■ Exercise aim:
Take the listing from its first line through the line that contains "Given: Uncheck all documents icon in toolbar" and please retype those lines exactly, leaving out the pictures.

-- Records supplied follows --

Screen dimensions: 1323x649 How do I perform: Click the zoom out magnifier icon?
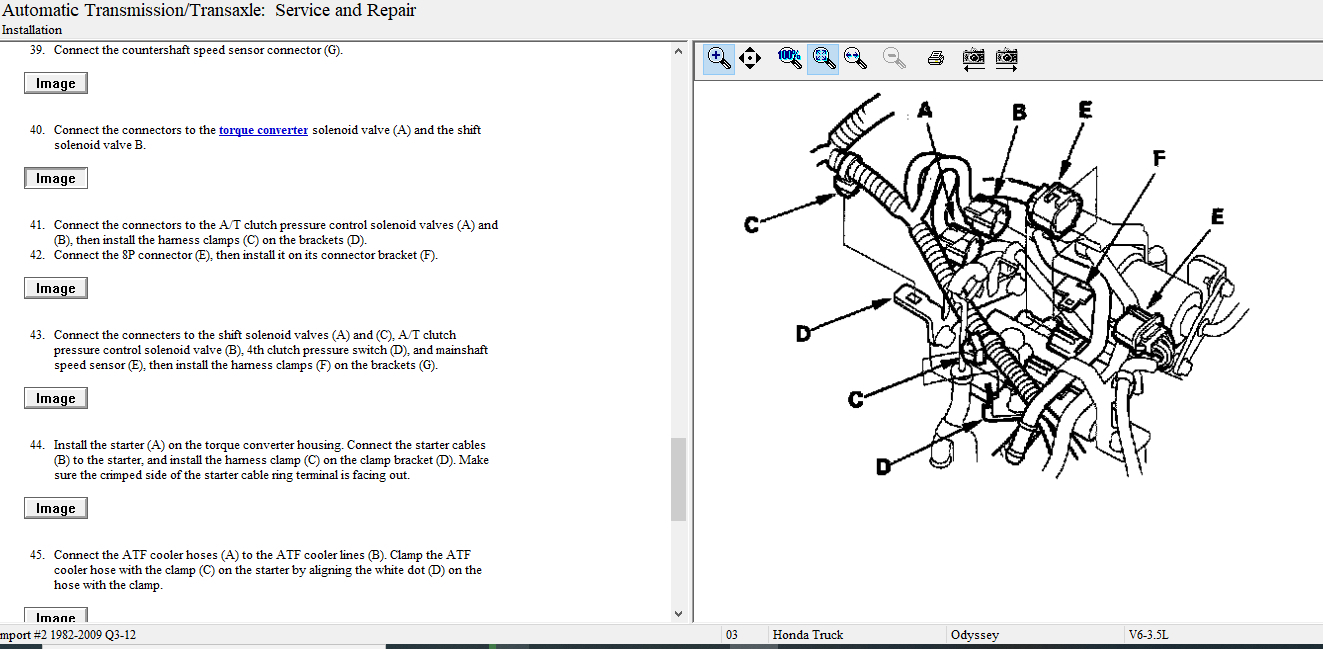coord(894,58)
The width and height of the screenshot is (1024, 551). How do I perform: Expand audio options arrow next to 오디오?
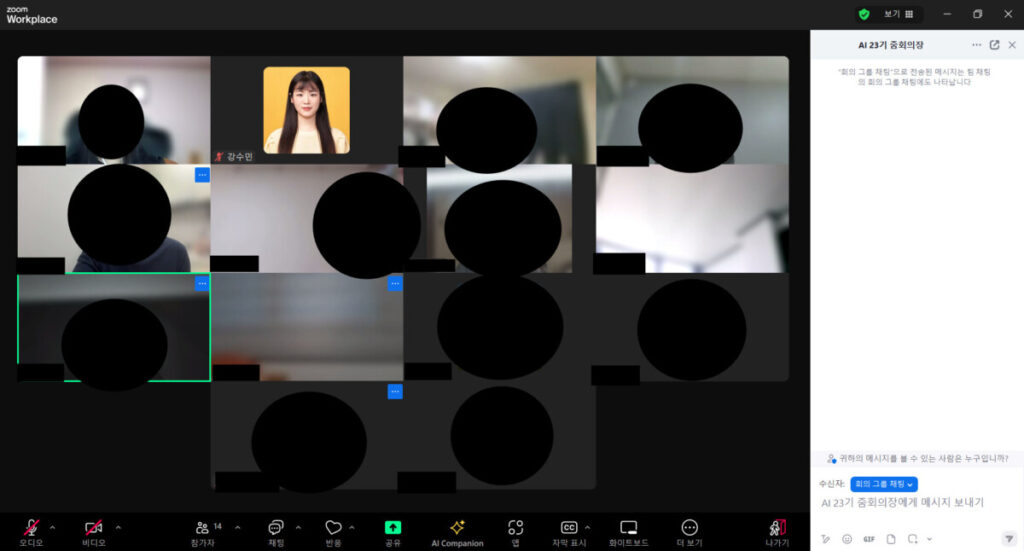(53, 527)
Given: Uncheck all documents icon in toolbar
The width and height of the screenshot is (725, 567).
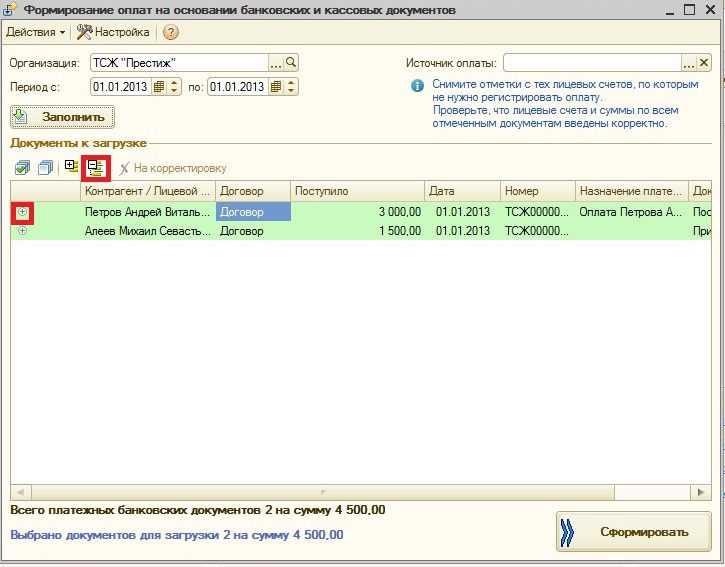Looking at the screenshot, I should pyautogui.click(x=45, y=168).
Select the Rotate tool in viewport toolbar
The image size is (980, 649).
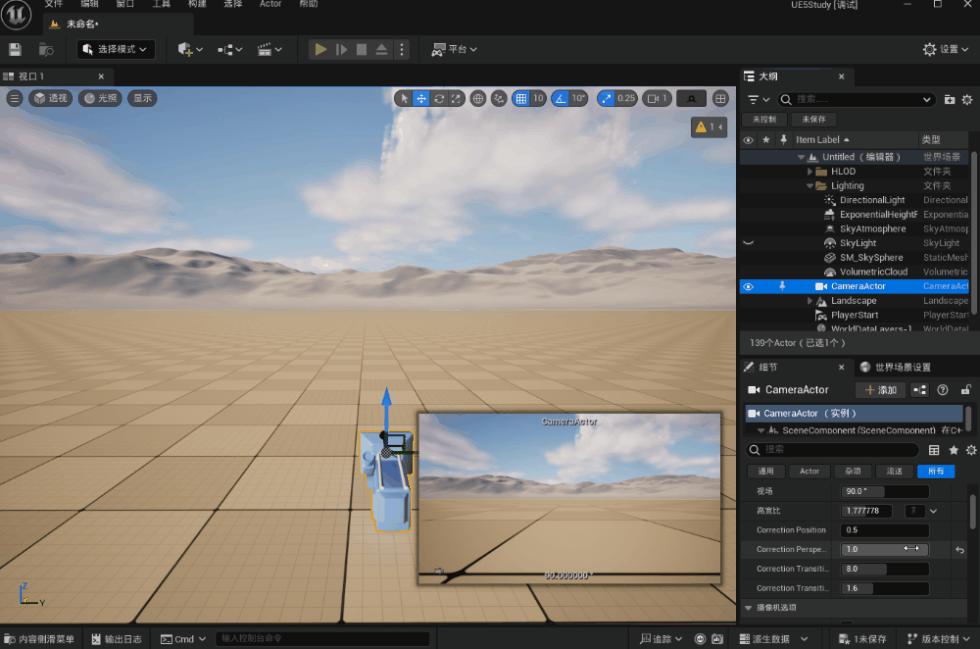pyautogui.click(x=438, y=98)
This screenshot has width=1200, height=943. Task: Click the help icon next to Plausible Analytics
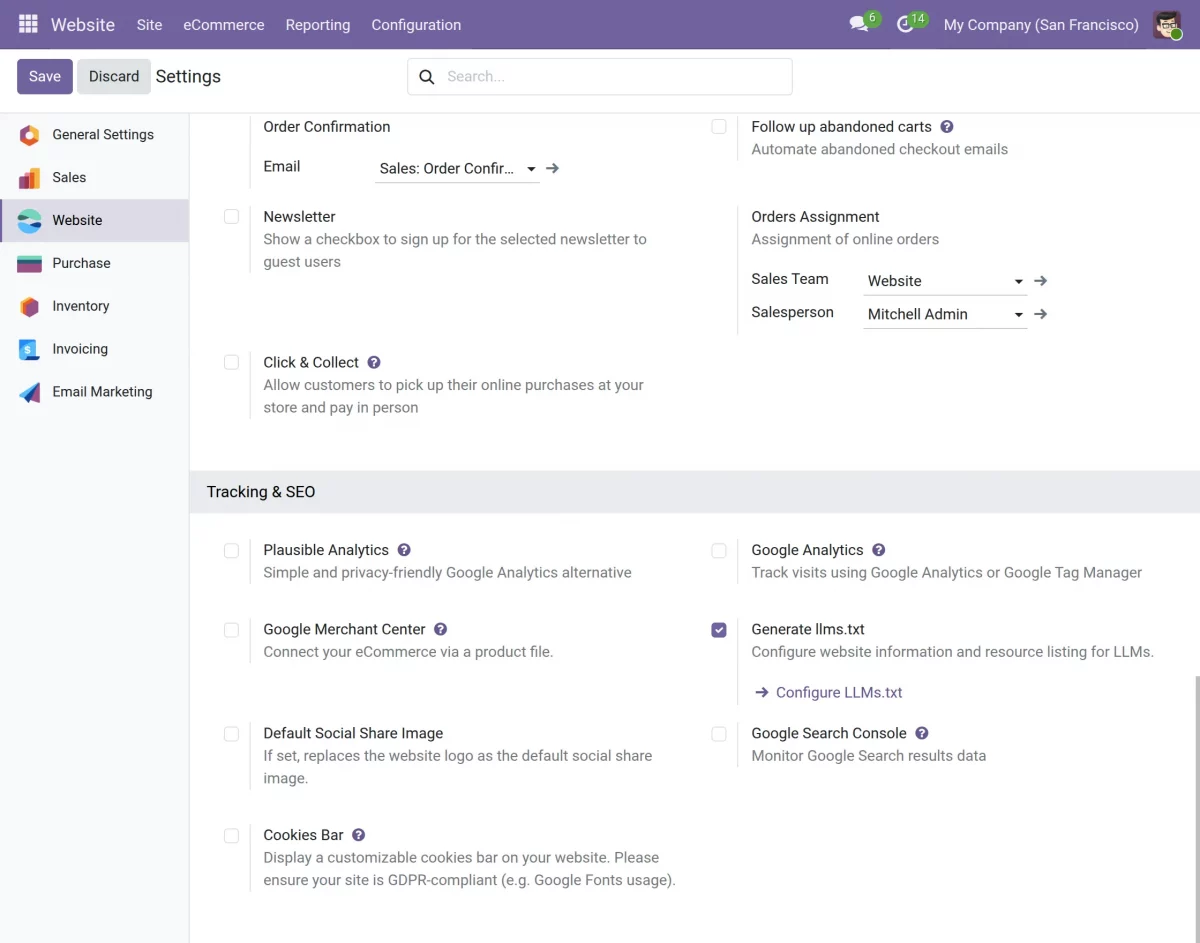pos(404,550)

-- Records supplied concluded --

■ Result of this task:
Screen dimensions: 1323x649 How do I perform: Click the zoom out magnifier icon?
coord(894,58)
The width and height of the screenshot is (1024, 551). How do I perform: Expand audio options arrow next to 오디오?
(53, 527)
Given: Uncheck all documents icon in toolbar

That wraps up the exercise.